Think about the amount of trust you put in with total strangers, just by driving (or riding in) a vehicle.  Or walking or bicycling on the roadside.  Think about that the next time you are driving on a 2 lane road –you are trusting a total stranger, driving toward you, to NOT hit you head on and cause injury or death!

Does that make you think twice about driving?  I will say that it has led me to understand the people I have known who never learned to drive a car.  They are frightened, and they cannot put that blind trust in with a total stranger who is driving a 2 ton killing machine toward them.

With all of the chaos, and all of the fighting going on in the world today, most of us still drive…. So we really do all trust all of the total strangers driving on the roads with us –to not injure or kill us with their 2 ton killing machines.


PLEASE put down and/or put away ALL distractions.

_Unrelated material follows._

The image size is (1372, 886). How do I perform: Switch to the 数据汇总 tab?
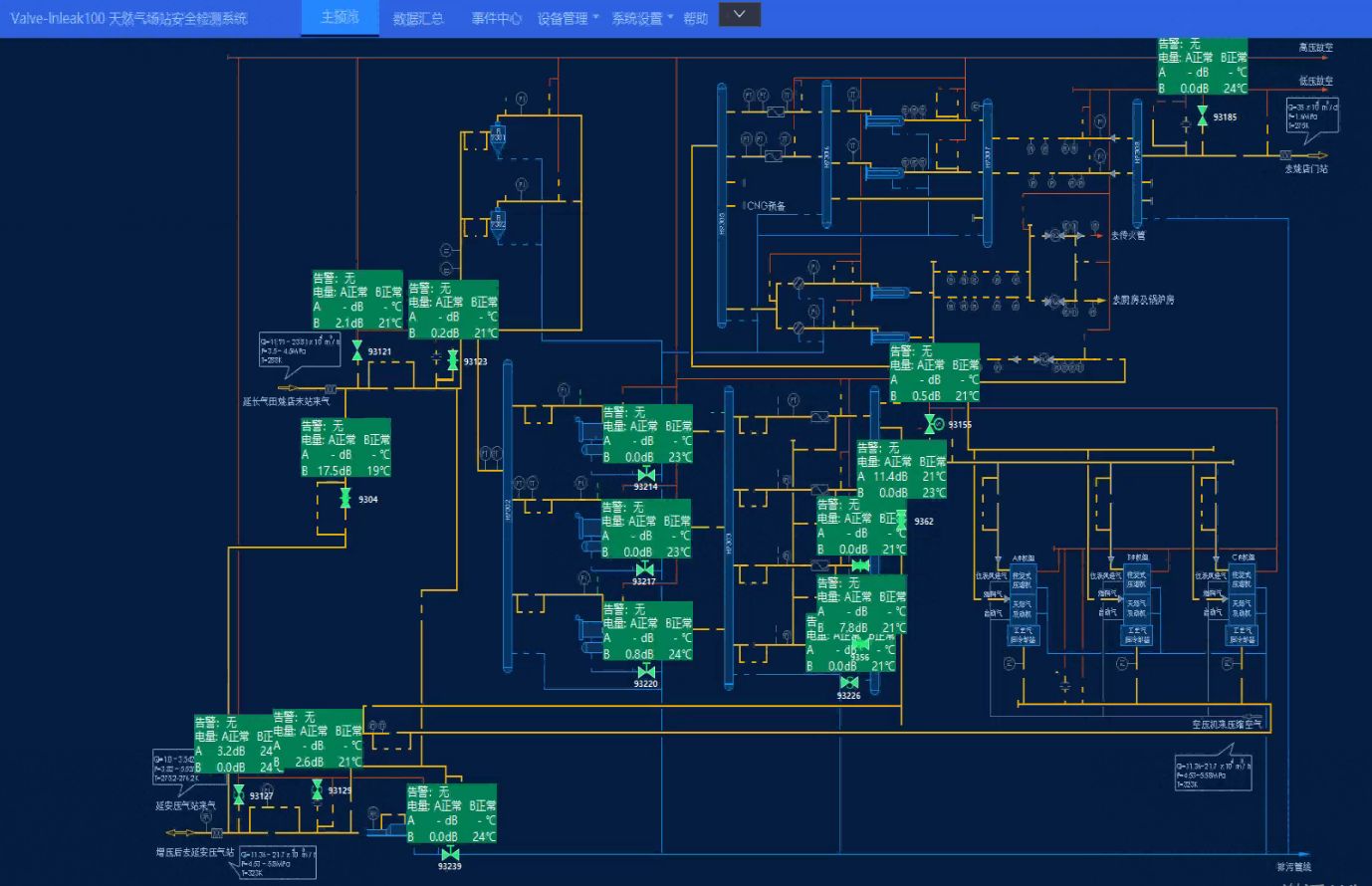pos(418,19)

Pay attention to what you are doing when you are driving a car.  Don’t let distractions cause you to lose … life, car, money, time…..  and don’t let that police officer see you doing something stupid.  Whatever it is, on that cell phone, it can wait until you can park the car in a safe place.  It’s NOT EVER worth your life.

PUT. THE. PHONE. DOWN.


_________________

When I learned to drive I was 15 years old.  I got my driver's license on my 16th birthday.  We left the DMV facility (on Elston Avenue in Chicago) and went directly to the car dealer, where my car was ready to be picked up.  It was a new, blue, Datsun B210, very popular that year.  It cost all of the money I had in my savings account.  Anyone who rode in my car at that time may remember that I had written rules that I expected my passengers to abide by.  No distractions, having passengers at all is distracting enough for the inexperienced driver.  Some of my rules were: Do not touch the radio. Do not touch the climate controls.  Basically do not reach your hand into my peripheral vision, because I see it and it distracts me.  I wanted to be a safe driver.  I spent hours driving around with my friends in that little car.  I gained a lot of driving experience, driving all over the northwest suburbs of Chicago, and as far as Woodstock and southern Wisconsin.  70,000 miles of driving experience over the first 7 years I had a driver's license.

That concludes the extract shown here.